Exercise aim: With the pictures excluded, output only the lines from the one containing "Where should I click to: Toggle" through the last line of the entries, unchanged.

────────────────────

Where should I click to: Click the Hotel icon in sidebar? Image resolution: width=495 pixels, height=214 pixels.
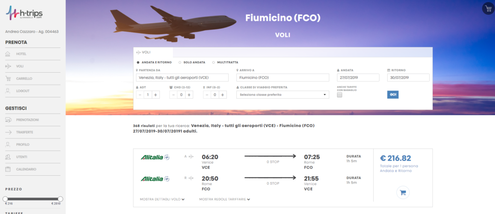[8, 54]
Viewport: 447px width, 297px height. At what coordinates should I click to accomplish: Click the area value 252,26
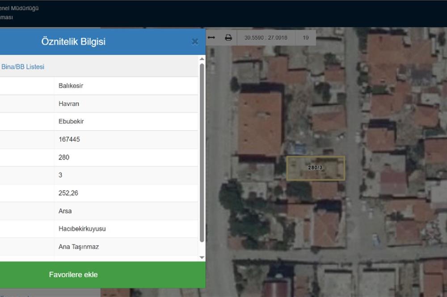click(x=68, y=193)
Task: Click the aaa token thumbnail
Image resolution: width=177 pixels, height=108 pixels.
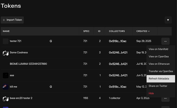Action: pyautogui.click(x=6, y=75)
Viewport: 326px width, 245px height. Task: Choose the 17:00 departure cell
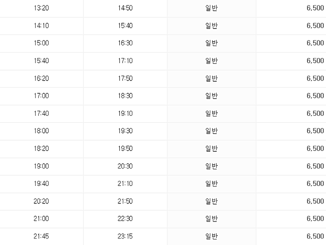click(41, 96)
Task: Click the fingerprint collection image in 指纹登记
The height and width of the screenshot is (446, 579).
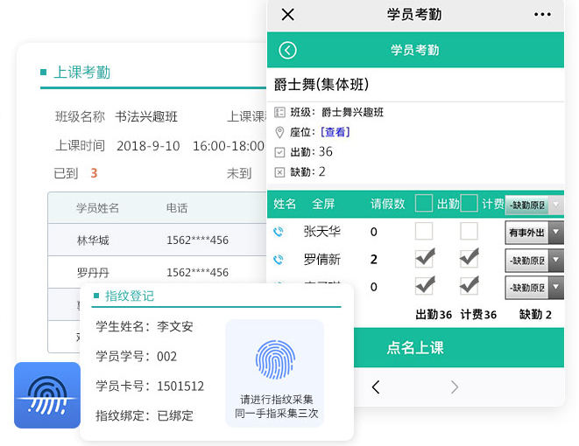Action: click(x=274, y=359)
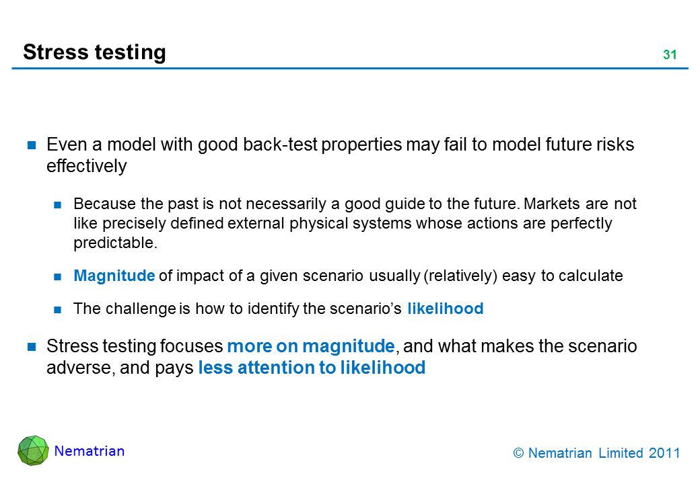Viewport: 700px width, 484px height.
Task: Click the Nematrian polyhedron logo icon
Action: [x=33, y=450]

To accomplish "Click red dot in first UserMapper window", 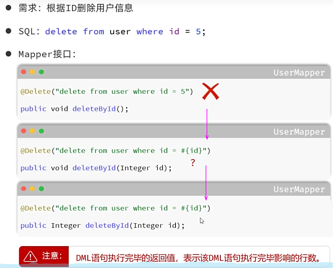I will (23, 72).
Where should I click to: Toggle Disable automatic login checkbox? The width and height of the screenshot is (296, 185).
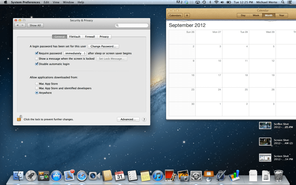pyautogui.click(x=36, y=64)
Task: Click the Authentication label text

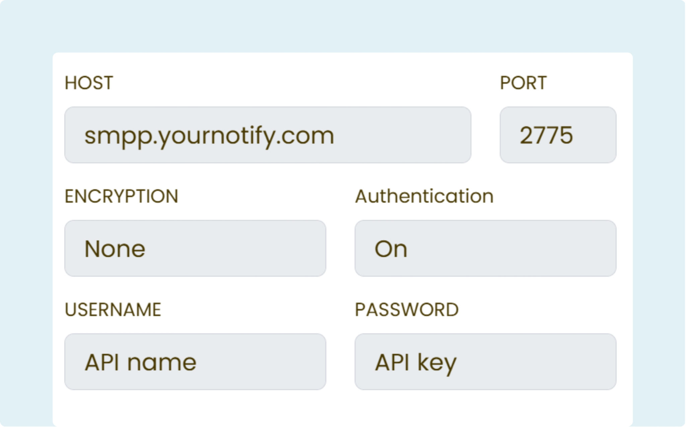Action: 424,196
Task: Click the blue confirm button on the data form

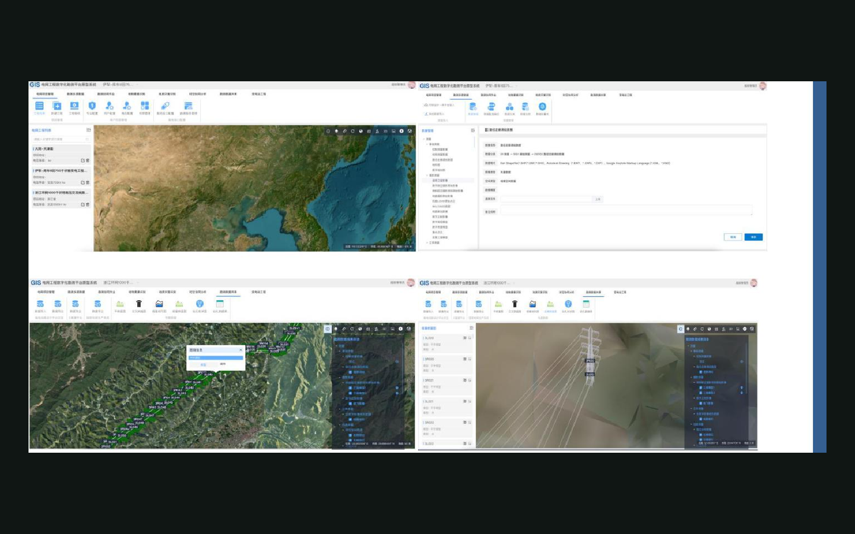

────────────────────

Reply to the exercise:
Where should I click to: Toggle Disable automatic login checkbox? The width and height of the screenshot is (296, 185).
pyautogui.click(x=36, y=64)
Task: Click the Authentication label text

Action: 424,196
Task: Click the blue confirm button on the data form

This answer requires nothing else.